1st trip of the year for me. Can't wait. Target will be trout, seabass, and maybe sheephead at the reef. Putting in at the public ramp in Jena across from Sea Hag. 

I hope to be there by 9:30. Love to see someone from this forum show up or express an interest. If its good fishing I'll be going again soon (2 weeks) and will have an open spot on the boat. 

I'll try to post a report and I'll try to remember to get photos.


----------



## Monty (Jan 10, 2018)

Monty said:


> 1st trip of the year for me. Can't wait. Target will be trout, seabass, and maybe sheephead at the reef. Putting in at the public ramp in Jena across from Sea Hag.
> 
> I hope to be there by 9:30. Love to see someone from this forum show up or express an interest. If its good fishing I'll be going again soon (2 weeks) and will have an open spot on the boat.
> 
> I'll try to post a report and I'll try to remember to get photos.


Made the trip. Morning started out really foggy and bit cold (46). Weather man said 5 mph wind when I left Lake City.. Nope, the wind we got to Steinhatchee was 20 at least with white caps every where. The guy at the bait shop where I bought shrimp said "Go north." So that is what we did. Should mention, I thought the $4.17 gas would keep people home. Nope. The boat ramp parking lot had a bunch of trucks with trailers parked at it like 50. It was low tide when we headed out. I mean a big north wind blowing the water out low tide. Made our way across Deadman Bay and did find some clear water. The grass is all sparse and looking winter dead. Moved 10-15 times, staying in 4-7 ft. of water on the flats. We do have flats up here in north Florida. Little fish (pinfish, etc) were present and nibbling on the live shrimp and gulp lures...just when we hit certain areas. That was a good sign. No trout all morning. No Mackeral. No nothing else. Wind laid down in the afternoon. Started picking up lady fish and a few puffers. Then by 2 pm the wind laid down, tide had come in quite a bit and we started catching a trout every 30- 40 minutes...at best. maybe caught 6 short trout and 3 keepers. Best bet would have been to wait a few more weeks. 

So Steinhatchee. I'm giving it up. For a little fishing town in the middle of nowhere, it sure has intense fishing pressure. Condos and new marinas are being built all over. Its apparently a great redfish area and the offshore stuff is great. But flats and nearshore, just not so great. Once scallop season starts, forget it. 10K boats show up every weekend and they're all drunk. I've been thinking that for several years and my next trip will be Suwannee.


----------



## Fishbster12 (9 mo ago)

Monty said:


> Made the trip. Morning started out really foggy and bit cold (46). Weather man said 5 mph wind when I left Lake City.. Nope, the wind we got to Steinhatchee was 20 at least with white caps every where.

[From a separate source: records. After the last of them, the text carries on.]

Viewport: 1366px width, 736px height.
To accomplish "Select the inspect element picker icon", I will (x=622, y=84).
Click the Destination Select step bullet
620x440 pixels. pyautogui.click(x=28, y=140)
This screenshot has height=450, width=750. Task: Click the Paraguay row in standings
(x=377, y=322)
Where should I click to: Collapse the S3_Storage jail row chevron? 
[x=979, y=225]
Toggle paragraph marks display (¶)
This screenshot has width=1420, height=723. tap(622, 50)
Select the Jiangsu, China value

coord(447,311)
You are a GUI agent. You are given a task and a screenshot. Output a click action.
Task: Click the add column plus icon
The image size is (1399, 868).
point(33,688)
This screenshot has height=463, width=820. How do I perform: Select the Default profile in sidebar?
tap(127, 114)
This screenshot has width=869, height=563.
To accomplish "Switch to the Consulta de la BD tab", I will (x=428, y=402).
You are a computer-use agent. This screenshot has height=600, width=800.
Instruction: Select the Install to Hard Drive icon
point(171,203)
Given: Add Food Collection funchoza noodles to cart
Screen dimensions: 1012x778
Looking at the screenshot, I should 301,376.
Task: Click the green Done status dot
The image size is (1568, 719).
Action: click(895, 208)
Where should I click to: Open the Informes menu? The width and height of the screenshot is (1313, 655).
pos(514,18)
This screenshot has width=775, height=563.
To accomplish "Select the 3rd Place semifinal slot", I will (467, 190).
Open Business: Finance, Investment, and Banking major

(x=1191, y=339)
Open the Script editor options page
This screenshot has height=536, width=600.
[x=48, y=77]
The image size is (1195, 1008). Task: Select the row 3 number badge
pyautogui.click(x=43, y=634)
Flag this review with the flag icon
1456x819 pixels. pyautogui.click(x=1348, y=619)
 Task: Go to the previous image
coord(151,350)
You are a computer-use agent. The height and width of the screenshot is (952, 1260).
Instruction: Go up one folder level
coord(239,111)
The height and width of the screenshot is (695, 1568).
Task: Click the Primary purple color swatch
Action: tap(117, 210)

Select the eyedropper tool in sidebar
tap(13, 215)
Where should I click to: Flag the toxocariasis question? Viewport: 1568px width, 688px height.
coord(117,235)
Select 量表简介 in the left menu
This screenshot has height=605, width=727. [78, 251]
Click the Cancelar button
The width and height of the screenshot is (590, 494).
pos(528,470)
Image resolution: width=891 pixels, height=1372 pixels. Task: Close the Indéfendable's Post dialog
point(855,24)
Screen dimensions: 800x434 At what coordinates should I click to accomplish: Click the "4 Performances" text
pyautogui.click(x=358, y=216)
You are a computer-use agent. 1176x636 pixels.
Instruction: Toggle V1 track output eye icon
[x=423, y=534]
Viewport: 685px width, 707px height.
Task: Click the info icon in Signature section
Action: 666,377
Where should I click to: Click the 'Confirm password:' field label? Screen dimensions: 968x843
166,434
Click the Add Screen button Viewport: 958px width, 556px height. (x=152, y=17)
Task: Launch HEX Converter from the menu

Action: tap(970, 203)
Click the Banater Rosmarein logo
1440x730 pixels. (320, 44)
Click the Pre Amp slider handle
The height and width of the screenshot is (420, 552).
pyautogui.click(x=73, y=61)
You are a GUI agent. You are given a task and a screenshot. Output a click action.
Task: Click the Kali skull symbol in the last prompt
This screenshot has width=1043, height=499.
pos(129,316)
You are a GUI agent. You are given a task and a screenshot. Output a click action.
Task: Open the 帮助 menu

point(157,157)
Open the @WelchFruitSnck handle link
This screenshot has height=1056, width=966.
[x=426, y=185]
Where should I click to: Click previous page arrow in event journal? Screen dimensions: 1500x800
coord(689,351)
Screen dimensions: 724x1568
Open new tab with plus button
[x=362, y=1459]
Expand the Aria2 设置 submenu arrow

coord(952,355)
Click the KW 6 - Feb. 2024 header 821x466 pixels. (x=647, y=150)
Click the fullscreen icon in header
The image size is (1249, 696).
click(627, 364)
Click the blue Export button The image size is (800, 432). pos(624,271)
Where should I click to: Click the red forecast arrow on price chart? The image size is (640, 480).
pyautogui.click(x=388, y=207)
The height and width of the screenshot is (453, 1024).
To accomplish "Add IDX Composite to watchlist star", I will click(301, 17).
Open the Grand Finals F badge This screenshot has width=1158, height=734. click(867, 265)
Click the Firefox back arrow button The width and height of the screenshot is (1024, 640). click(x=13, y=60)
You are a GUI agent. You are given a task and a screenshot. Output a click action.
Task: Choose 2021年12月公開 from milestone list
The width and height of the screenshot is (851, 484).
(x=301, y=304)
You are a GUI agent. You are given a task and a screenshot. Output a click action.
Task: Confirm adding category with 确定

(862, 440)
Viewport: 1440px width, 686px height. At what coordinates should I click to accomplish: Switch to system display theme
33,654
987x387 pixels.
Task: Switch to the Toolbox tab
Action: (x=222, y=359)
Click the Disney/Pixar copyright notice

The guy at the bait shop where I bought shrimp said "Go north." So that is what we did. Should mention, I thought the $4.17 gas would keep people home. Nope. The boat ramp parking lot had a bunch of trucks with trailers parked at it like 50. It was low tide when we headed out. I mean a big north wind blowing the water out low tide. Made our way across Deadman Bay and did find some clear water. The grass is all sparse and looking winter dead. Moved 10-15 times, staying in 4-7 ft. of water on the flats. We do have flats up here in north Florida. Little fish (pinfish, etc) were present and nibbling on the live shrimp and gulp lures...just when we hit certain areas. That was a good sign. No trout all morning. No Mackeral. No nothing else. Wind laid down in the afternoon. Started picking up lady fish and a few puffers. Then by 2 pm the wind laid down, tide had come in quite a bit and we started catching a trout every 30- 40 minutes...at best. maybe caught 6 short trout and 3 keepers. Best bet would have been to wait a few more weeks.
> 
> So Steinhatchee. I'm giving it up. For a little fishing town in the middle of nowhere, it sure has intense fishing pressure. Condos and new marinas are being built all over. Its apparently a great redfish area and the offshore stuff is great. But flats and nearshore, just not so great. Once scallop season starts, forget it. 10K boats show up every weekend and they're all drunk. I've been thinking that for several years and my next trip will be Suwannee.


----------



## Naturecoastfly (Mar 26, 2019)

Sorry it wasn’t a productive trip. These fish are super weather and tide dependent. Usually at Hight tide I’d say stick closer to the coastline than that far out but Usually a good wind this time of year is a good thing. I guess the cold snap just had things shut down. 

And you aren’t kidding about the crowds. I try not to even put the boat in the water on the weekends.


----------